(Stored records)
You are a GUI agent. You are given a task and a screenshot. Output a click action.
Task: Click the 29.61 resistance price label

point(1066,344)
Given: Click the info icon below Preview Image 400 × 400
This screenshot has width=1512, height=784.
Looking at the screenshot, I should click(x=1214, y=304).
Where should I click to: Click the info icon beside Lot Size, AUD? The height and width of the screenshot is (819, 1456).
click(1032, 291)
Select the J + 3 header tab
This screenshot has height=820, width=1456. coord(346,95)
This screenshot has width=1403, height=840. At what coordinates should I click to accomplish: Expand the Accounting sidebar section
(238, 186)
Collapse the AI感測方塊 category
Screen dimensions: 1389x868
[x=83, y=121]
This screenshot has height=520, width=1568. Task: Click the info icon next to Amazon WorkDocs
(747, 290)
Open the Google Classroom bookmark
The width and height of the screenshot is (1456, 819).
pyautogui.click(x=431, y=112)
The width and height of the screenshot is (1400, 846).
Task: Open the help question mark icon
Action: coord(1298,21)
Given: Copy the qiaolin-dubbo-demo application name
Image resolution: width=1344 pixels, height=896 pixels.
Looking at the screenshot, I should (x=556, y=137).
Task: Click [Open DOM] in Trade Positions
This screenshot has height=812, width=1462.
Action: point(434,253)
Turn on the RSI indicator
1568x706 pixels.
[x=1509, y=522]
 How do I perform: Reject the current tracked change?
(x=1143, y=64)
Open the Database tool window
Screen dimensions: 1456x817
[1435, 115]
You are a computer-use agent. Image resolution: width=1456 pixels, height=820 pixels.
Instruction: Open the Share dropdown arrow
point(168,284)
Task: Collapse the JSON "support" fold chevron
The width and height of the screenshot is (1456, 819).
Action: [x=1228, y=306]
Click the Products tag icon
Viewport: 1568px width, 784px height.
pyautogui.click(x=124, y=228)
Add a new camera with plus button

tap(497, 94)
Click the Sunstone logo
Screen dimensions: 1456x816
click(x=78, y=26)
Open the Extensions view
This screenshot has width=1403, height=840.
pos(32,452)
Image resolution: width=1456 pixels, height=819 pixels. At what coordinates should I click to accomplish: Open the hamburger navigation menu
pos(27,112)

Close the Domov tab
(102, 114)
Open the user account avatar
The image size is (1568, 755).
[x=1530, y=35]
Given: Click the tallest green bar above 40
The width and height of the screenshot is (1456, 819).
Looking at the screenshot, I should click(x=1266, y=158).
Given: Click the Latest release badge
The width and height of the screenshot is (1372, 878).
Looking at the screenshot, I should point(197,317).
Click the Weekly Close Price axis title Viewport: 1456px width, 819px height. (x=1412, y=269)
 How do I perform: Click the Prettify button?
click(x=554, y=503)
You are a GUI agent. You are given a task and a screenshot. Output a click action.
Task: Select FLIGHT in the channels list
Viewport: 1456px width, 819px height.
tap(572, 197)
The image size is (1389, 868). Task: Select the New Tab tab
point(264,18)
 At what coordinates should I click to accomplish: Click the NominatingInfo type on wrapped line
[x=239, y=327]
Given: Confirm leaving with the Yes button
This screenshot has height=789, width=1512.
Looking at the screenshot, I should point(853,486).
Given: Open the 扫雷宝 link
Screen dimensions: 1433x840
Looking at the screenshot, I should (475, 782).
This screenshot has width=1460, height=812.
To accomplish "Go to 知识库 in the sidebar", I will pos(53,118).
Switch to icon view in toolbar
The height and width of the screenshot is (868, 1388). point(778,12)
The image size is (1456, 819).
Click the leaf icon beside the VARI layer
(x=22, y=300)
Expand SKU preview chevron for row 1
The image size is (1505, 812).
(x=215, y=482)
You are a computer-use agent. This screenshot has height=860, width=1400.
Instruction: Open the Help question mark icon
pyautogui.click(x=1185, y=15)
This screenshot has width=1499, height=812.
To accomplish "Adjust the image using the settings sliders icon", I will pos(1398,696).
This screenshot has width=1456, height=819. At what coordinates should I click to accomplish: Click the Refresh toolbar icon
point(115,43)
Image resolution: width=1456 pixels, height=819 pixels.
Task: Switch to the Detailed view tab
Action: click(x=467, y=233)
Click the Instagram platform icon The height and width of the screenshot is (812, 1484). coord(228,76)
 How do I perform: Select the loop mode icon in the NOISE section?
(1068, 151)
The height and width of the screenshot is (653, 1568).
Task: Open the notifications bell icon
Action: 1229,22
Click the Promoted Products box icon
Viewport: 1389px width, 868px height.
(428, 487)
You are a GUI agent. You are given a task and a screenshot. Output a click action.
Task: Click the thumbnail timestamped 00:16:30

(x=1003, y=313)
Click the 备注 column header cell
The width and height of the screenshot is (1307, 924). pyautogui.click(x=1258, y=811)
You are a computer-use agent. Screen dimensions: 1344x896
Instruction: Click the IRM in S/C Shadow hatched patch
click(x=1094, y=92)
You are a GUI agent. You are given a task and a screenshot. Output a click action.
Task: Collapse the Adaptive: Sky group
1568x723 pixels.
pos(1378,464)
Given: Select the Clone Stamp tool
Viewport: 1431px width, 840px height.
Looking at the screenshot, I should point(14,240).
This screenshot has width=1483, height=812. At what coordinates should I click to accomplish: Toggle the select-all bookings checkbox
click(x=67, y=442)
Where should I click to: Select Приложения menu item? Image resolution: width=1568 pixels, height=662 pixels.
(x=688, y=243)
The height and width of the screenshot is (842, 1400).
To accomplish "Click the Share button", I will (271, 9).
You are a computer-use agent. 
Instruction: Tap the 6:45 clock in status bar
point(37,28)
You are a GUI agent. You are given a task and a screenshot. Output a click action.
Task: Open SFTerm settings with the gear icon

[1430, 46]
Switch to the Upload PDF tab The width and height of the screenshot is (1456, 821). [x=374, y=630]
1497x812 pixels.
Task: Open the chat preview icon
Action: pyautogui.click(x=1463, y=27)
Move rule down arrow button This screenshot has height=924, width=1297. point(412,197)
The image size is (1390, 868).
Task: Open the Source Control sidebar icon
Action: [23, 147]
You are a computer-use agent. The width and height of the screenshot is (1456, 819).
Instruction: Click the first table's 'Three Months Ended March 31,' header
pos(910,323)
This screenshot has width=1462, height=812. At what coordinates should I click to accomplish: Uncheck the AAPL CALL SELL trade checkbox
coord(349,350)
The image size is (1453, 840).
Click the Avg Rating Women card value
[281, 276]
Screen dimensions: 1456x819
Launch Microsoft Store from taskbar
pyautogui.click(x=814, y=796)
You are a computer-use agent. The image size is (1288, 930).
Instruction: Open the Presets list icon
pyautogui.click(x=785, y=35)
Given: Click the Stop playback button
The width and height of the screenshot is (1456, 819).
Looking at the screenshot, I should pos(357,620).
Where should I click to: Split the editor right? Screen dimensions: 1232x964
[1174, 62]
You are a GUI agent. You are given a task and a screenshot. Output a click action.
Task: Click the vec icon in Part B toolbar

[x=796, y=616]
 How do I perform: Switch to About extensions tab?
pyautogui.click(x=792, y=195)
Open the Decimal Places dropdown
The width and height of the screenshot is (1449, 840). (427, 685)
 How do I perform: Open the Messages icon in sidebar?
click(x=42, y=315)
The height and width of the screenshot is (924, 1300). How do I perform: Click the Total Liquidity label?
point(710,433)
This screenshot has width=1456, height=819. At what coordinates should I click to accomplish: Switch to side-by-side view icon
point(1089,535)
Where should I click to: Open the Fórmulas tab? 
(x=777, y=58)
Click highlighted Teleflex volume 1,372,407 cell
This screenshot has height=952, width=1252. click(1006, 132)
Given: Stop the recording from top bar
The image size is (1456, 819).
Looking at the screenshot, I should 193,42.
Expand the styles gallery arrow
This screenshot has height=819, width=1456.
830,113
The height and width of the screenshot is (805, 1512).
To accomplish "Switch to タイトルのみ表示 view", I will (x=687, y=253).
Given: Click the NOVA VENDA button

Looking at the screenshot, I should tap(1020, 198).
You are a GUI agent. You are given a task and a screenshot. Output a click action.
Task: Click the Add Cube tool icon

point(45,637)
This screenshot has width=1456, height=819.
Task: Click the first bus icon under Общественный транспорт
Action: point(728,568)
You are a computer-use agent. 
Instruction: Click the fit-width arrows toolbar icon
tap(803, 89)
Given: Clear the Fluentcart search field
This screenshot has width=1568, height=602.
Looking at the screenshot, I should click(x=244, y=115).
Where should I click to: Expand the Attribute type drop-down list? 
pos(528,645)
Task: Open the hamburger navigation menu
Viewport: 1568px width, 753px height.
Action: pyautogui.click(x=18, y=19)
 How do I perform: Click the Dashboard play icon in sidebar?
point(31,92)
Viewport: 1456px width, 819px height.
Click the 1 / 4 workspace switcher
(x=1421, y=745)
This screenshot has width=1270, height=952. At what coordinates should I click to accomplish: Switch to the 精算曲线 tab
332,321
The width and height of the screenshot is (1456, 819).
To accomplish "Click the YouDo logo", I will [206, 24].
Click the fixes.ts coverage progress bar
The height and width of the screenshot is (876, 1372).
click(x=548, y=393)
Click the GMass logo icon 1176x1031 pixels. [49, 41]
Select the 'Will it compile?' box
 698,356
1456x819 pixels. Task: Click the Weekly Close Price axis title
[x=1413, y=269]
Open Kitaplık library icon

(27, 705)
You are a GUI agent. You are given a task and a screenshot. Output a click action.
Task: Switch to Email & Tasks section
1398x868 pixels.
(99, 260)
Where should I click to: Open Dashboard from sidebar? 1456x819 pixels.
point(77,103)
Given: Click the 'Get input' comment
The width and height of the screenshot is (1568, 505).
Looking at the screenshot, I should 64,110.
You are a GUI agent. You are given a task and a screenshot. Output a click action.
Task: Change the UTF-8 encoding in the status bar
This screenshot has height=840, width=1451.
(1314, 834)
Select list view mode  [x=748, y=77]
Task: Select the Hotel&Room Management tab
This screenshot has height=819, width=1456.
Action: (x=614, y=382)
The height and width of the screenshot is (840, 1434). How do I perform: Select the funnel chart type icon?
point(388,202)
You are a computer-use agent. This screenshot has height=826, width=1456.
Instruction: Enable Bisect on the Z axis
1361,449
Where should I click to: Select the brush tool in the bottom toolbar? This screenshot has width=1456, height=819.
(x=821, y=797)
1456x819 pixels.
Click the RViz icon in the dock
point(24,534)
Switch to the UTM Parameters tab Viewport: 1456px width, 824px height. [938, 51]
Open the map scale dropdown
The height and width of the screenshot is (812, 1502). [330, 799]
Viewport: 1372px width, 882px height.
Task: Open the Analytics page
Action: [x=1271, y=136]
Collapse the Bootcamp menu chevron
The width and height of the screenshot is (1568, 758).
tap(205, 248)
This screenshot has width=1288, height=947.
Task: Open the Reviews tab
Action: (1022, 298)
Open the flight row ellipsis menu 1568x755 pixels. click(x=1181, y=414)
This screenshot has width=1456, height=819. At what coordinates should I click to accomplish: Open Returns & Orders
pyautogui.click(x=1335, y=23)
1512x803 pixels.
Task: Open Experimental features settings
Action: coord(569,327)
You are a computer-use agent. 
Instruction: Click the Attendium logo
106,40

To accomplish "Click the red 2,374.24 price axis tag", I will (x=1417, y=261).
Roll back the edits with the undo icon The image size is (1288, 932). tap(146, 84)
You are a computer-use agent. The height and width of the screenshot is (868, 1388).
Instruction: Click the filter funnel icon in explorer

| Exercise objective |
Set down, exactly as written, each line of the data from its opening line through the one containing "Click the Products tag icon". Output nothing more.

| Answer to this problem |
You are a GUI agent. You are given a task and a screenshot. Output a click action.
Task: Click the 29.61 resistance price label

point(1066,344)
Given: Click the info icon below Preview Image 400 × 400
This screenshot has width=1512, height=784.
Looking at the screenshot, I should click(x=1214, y=304).
Where should I click to: Click the info icon beside Lot Size, AUD? The height and width of the screenshot is (819, 1456).
click(1032, 291)
Select the J + 3 header tab
This screenshot has height=820, width=1456. coord(346,95)
This screenshot has width=1403, height=840. At what coordinates should I click to accomplish: Expand the Accounting sidebar section
(238, 186)
Collapse the AI感測方塊 category
Screen dimensions: 1389x868
[x=83, y=121]
This screenshot has height=520, width=1568. Task: Click the info icon next to Amazon WorkDocs
(747, 290)
Open the Google Classroom bookmark
The width and height of the screenshot is (1456, 819).
pyautogui.click(x=431, y=112)
The width and height of the screenshot is (1400, 846).
Task: Open the help question mark icon
Action: coord(1298,21)
Given: Copy the qiaolin-dubbo-demo application name
Image resolution: width=1344 pixels, height=896 pixels.
Looking at the screenshot, I should (x=556, y=137).
Task: Click [Open DOM] in Trade Positions
This screenshot has height=812, width=1462.
Action: point(434,253)
Turn on the RSI indicator
1568x706 pixels.
[x=1509, y=522]
 How do I perform: Reject the current tracked change?
(x=1143, y=64)
Open the Database tool window
Screen dimensions: 1456x817
[1435, 115]
You are a computer-use agent. Image resolution: width=1456 pixels, height=820 pixels.
Instruction: Open the Share dropdown arrow
point(168,284)
Task: Collapse the JSON "support" fold chevron
The width and height of the screenshot is (1456, 819).
Action: [x=1228, y=306]
Click the Products tag icon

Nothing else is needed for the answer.